Anyway, the best part of the movie and where Ford seems to have his interests highest (aside from the dramatically acute assassination sequence) is in an early attempt by Mudd to try escaping from the island, by means of friendly guards, makeshift ropes, and a boat commanded by his wife's father (Claude Gillingwater) who fought for the South. Ford has loved the play of light throughout his career and the sequence is not only suspenseful, but beautiful as well. In Shark Island, Ford has already established an atmospheric way of portraying the prison by dousing it in inky blackness, with any luminescence a metaphor for freedom, but the escape (photographed by Bert Glennon, who worked with von Sternberg—in black and white—and de Toth—in color—and who photographed Ford's Stagecoach, Rio Grande, Wagon Master, and Young Mr. Lincoln in black and white, and Drums Along the Mohawk in Technicolor) is a showcase of interesting angles, shadowy depths, and mastery of light surrounded by darkness.

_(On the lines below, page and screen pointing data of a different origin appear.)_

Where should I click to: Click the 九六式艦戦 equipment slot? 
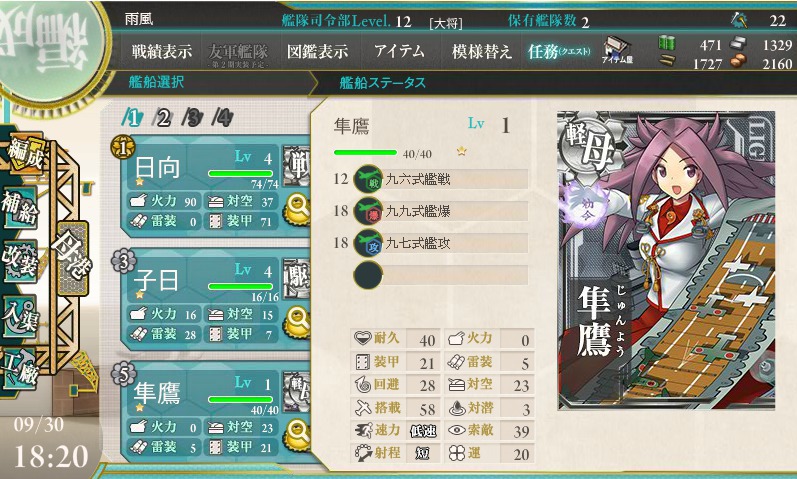click(440, 179)
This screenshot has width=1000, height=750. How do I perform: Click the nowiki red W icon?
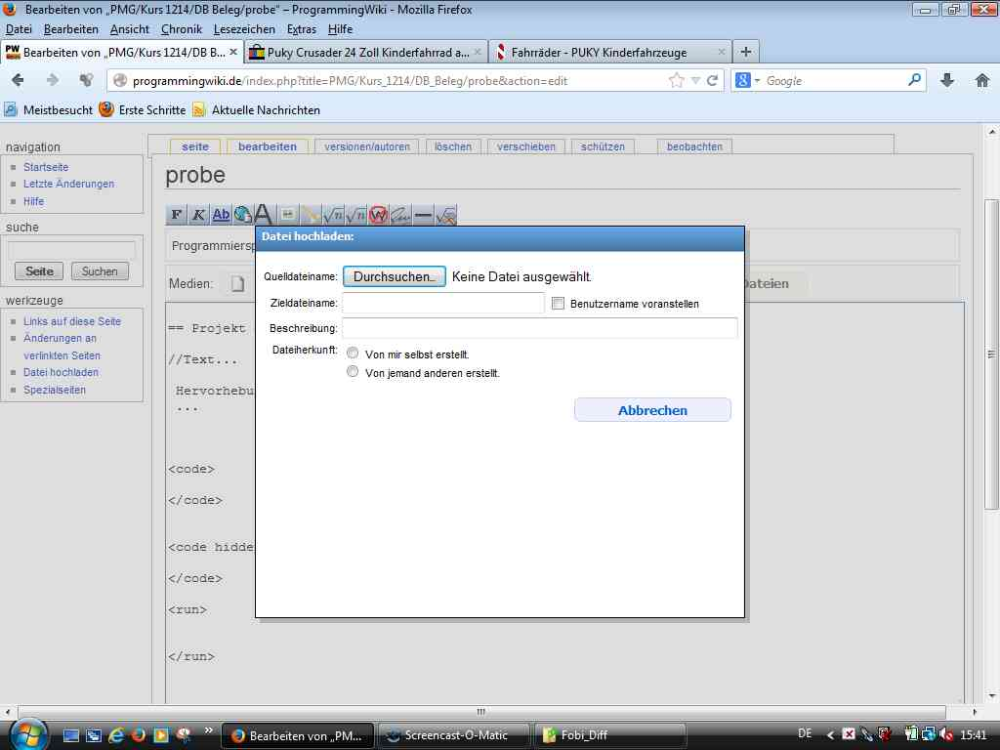[378, 215]
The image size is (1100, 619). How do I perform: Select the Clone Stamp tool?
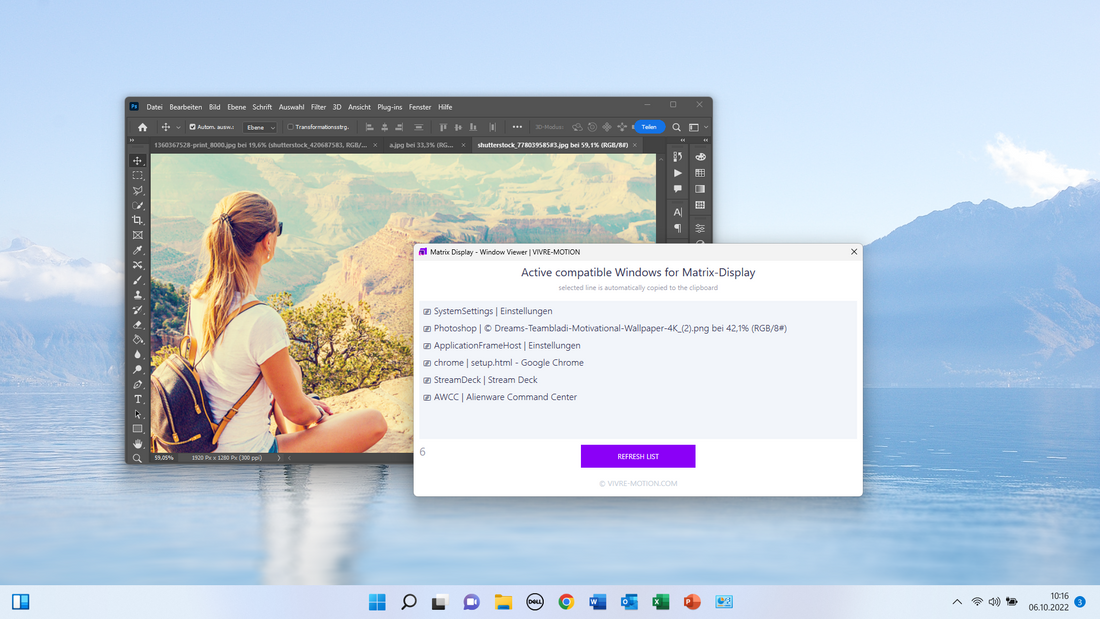pyautogui.click(x=138, y=295)
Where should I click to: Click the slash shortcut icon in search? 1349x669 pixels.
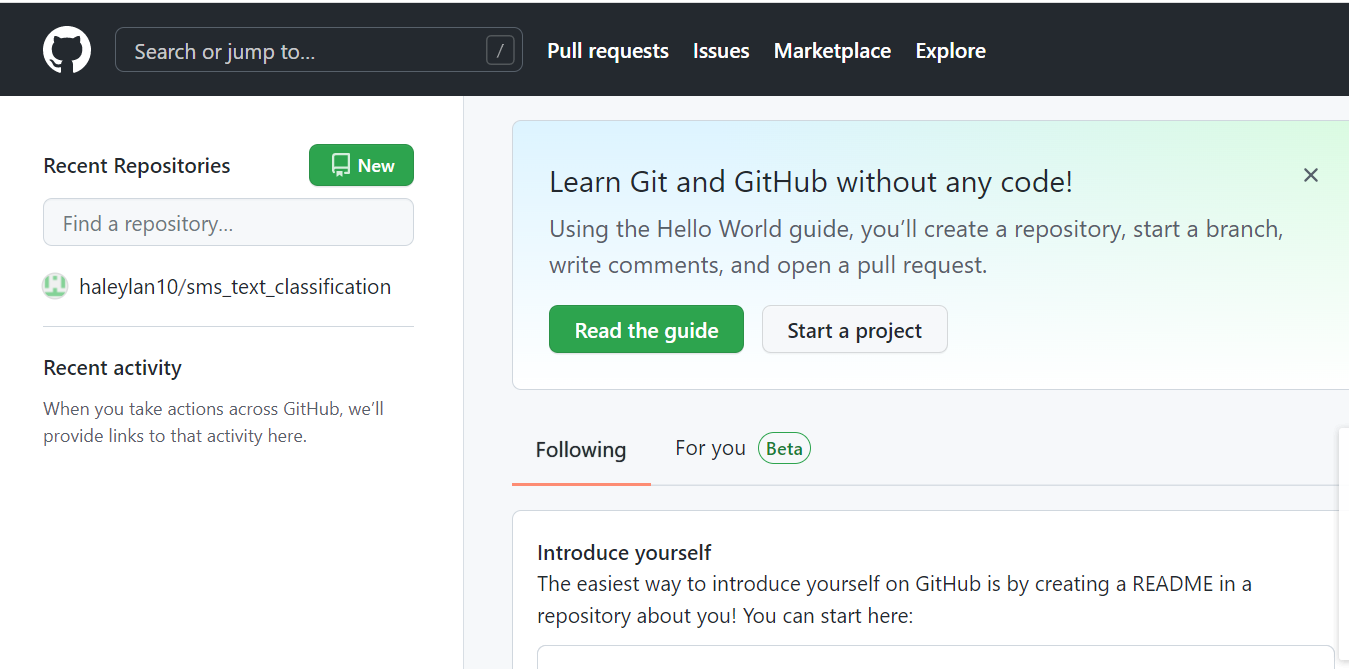point(500,50)
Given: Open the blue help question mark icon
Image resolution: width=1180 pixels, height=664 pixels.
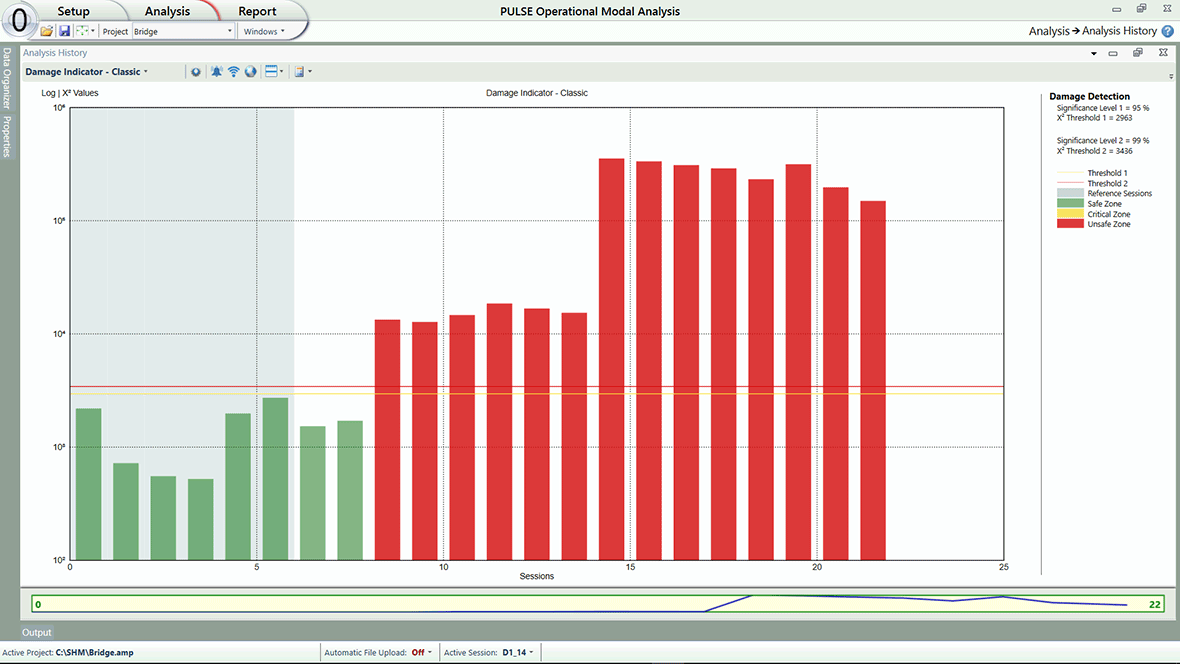Looking at the screenshot, I should coord(1167,32).
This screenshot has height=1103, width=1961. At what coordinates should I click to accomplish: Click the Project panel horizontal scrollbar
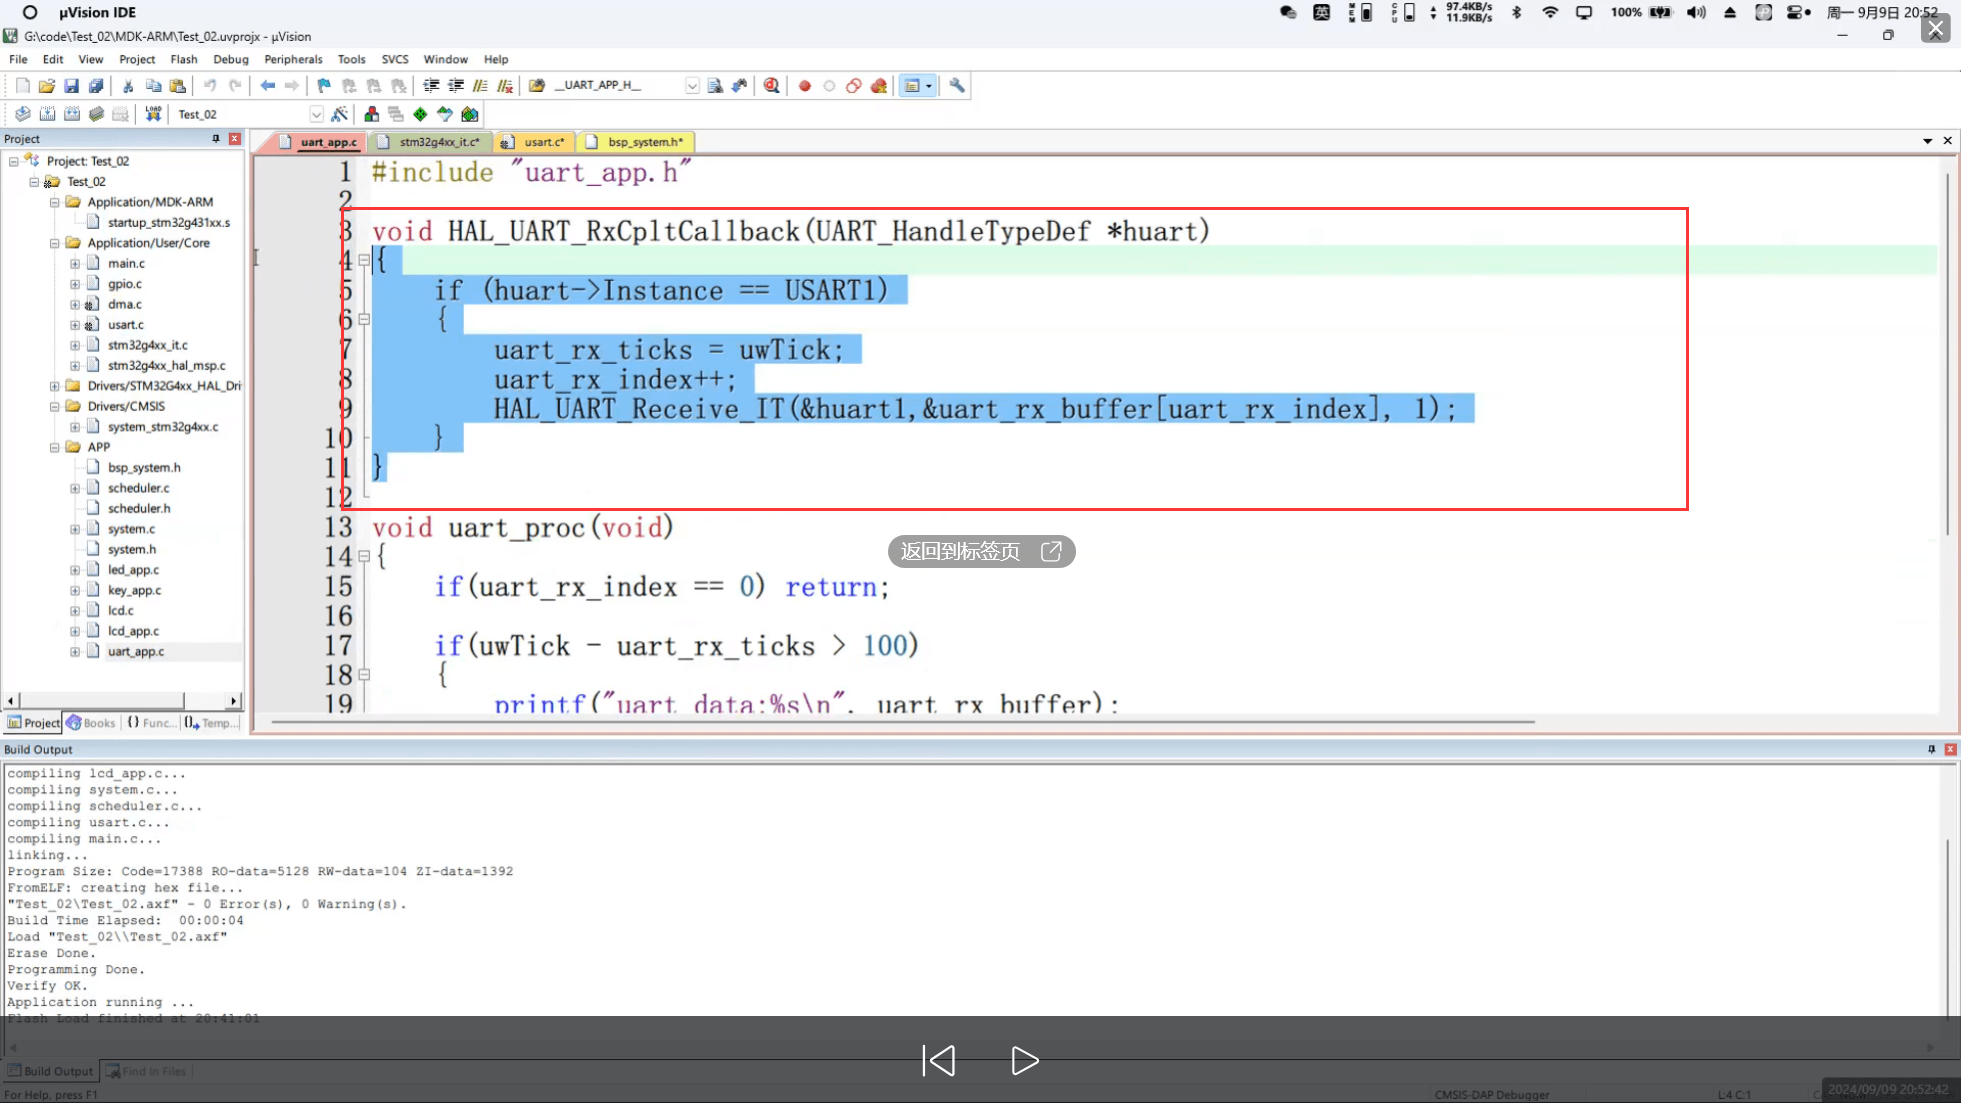pos(100,700)
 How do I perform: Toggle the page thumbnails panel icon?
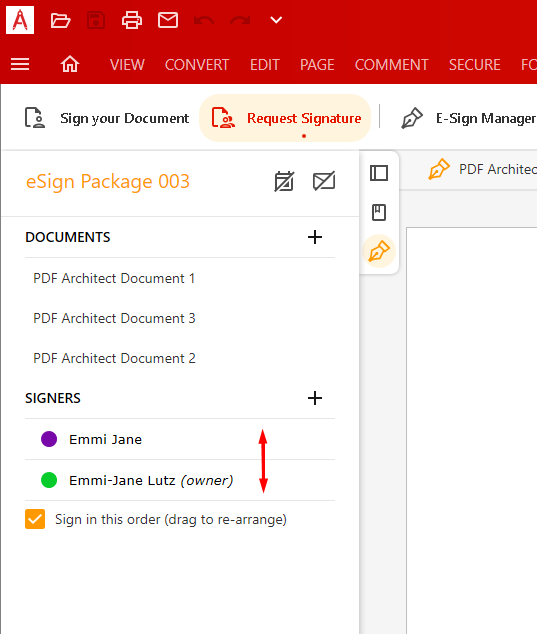click(379, 173)
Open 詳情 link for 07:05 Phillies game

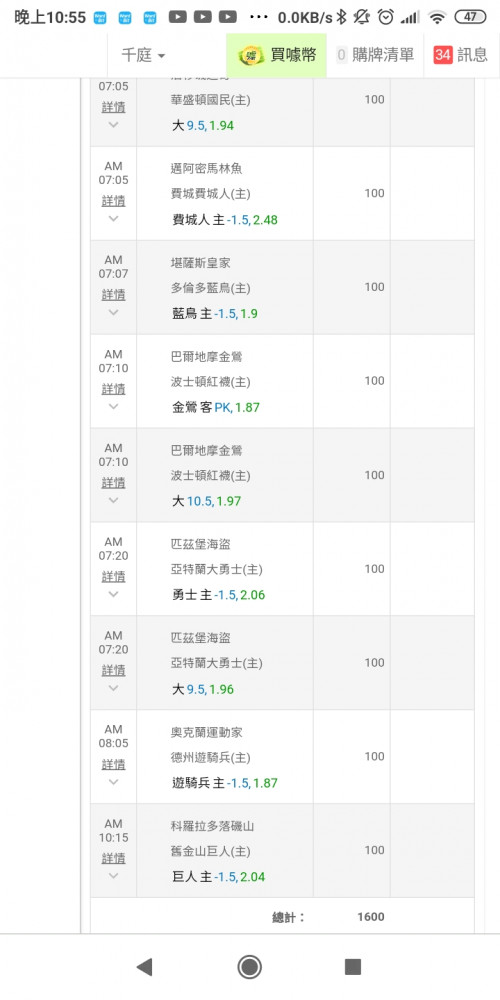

The escape only worsens his plight, once he is re-captured (John Carradine's malevolent villainy as a vengeful Northern guard is never more apparent than when he casually confronts Mudd with a "Hiya, Judas!") he is thrown into a sweltering pit with Buck, until a yellow fever epidemic overtakes the Fort, killing the only physician on the premises. As the only prisoner with medical experience, he is charged by the Fort's Commandant (played by Ford's first cowboy star, Harry Carey) with trying to halt the spread of the disease (which, despite its conventionality as a "Hollywood" type of idea is historically accurate), for which Mudd is ultimately pardoned.
Warner Baxter, Harry Carey, and Ernest Whitman (lying down) in "the pit"

The true bones of the story make for a good historic melodrama (despite the messing with details and the white-wash of Mudd's relationship with Booth) and that always held an appeal for Ford and the producer that he would collaborate with on some of his greatest films: Darryl F. Zanuck, who was only a year into running his motion picture conglomerate 20th Century Fox. This was their first work together in a string of legendary films that would cement the careers of both men.
The conclusion of Ford's depiction of the assassination—
a veil is drawn across the stricken president, becoming abstract
"Now he belongs to the ages."
Dr. Samuel Mudd

* The legend is that Booth sustained it jumping from the Presidential viewing box in Ford Theater to the stage, where he vaingloriously quoted Shakespeare—"Sic semper tyrranus"—to the horrified crowd and made his escape (this is how it's depicted in the film). Some accounts speculate that Booth got the injury when his horse stumbled and fell on him during his frantic run from Washington D.C. Not as dramatic. In Ford's The Man Who Shot Liberty Valance, a newspaperman says at one point "When the legend becomes fact, print the legend." Ford was a frequent activist for that practice, as The Prisoner of Shark Island shows throughout its story, which has the basic story right, but the details are enhanced for dramatic effect. Sic semper dramatis (which is a podcast with John Hodgman).